Harvard professor Steve Jarding is likely to bring an emotional element to Rahul Gandhi and the Congress' 2019 election campaign, as per his former student Rajat Sethi, but the bigger question is 'should he be allowed to?'
As per Sethi, who is a public policy graduate from the Harvard Kennedy School where Jarding has been a professor since 2004, Jarding, as recently as 2016 and for a long time before that, was adamant that any Russian interference in US elections would constitute a threat, and now, he's about to do something along similar lines in India. This, Sethi describes as "the fallacy in Jarding's argument."
Sethi goes on to elaborate on how contracting a foreign entity to work so closely on a sacrosanct process like the elections would be regarded with extreme apprehension anywhere else. Citing the UK as an example, he spoke about how the Conservative party wouldn't allow people into their offices and data centres when he'd gone visiting.
"It will involve sharing demographic data and use of sensitive data in the campaign -- secrets that should remain within the bounds of the country", the India Foundation fellow and advisor to the Manipur CM said, adding, "Any political party would have to pay him, thereby breaching the moral line where you are seeking foreign assistance to uproot an established government. It's tantamount to sedition."

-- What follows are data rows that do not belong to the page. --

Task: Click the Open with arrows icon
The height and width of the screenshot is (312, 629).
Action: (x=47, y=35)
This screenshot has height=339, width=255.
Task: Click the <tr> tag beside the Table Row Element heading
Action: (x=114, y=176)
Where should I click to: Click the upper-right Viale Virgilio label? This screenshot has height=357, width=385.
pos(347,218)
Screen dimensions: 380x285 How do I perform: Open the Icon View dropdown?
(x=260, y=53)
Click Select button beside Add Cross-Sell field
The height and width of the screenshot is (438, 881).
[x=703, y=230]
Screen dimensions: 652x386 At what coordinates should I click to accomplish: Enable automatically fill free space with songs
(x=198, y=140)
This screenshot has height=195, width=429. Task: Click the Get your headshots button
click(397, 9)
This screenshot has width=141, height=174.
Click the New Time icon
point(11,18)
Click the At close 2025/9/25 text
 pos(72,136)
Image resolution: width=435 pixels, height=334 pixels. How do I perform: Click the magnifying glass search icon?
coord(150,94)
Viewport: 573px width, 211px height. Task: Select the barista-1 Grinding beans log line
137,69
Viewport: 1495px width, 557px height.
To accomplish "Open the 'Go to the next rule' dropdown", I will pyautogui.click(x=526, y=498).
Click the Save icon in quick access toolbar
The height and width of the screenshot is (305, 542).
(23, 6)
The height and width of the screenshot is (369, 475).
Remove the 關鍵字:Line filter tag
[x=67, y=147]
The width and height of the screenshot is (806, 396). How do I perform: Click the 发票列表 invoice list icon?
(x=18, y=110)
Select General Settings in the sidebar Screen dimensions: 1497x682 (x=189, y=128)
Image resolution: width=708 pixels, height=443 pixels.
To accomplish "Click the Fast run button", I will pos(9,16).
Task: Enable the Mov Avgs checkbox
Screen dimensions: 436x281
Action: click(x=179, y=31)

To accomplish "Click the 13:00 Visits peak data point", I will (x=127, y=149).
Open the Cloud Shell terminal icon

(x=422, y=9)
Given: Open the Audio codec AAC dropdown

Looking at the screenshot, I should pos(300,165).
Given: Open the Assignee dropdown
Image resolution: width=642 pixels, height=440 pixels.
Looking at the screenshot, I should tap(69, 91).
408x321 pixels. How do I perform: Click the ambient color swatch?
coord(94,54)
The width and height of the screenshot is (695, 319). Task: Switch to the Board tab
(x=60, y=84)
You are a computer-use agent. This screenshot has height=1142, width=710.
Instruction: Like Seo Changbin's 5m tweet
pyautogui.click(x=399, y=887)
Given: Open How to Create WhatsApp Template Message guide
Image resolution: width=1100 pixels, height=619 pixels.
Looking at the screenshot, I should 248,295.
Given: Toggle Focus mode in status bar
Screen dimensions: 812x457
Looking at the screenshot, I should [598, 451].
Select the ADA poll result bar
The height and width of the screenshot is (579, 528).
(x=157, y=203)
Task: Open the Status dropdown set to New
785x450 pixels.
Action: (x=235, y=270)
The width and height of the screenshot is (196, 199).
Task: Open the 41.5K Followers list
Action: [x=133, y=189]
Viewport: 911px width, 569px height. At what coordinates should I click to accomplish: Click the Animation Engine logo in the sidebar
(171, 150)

"What if Jarding collaborates with the CIA to damage India's interests?", Sethi leaves the question hanging, later going on to talk about how a similar controversy had just stopped short of exploding when Jarding's services were employed by Akhilesh Yadav before the 2017 Uttar Pradesh elections.
In terms of Steve Jarding's methods, Rajat Sethi harkens back to his teachings, offering that "He's not an analytical person, it's a communications course".
"His class had people from many countries and was fairly popular. The moot point is that he tries to pitch elements that are agnostic to the campaign", Sethi recalled, giving an insight into what the Congress party could expect -- something that is also in consonance with some of the methods employed by Jarding's team and their focus on applying best practices in Uttar Pradesh.
Coming to the finer points of the 'emotional elements' that Jarding is likely to bring, Sethi begins to list out: "how to emotionally give a nudge to people, focus on how US presidents run elections with their families, making campaign videos and testing them out in focus groups."
On how Jarding could help Rahul Gandhi specifically, he says, "He always talks about what you should say. What word you should use -- that's what his core competence is... rehearsing."
Two specific aspects of Jarding's strategy that India could witness first hand may include 'talking about the pain one's gone through since childhood', and also a communication paradigm that involves 'attacking the messenger, not the message', which Jarding allegedly recommends.
Jarding's introduction and its significance as Rajat Sethi put it could have a big influence as India heads towards Lok Sabha elections. "He's doing his job", Sethi makes clear, before concluding, "It's up to us to decide whether he should do it here or not." For now, it's up to Rahul Gandhi to decide, and the Congress president appears to have given Jarding the go-ahead.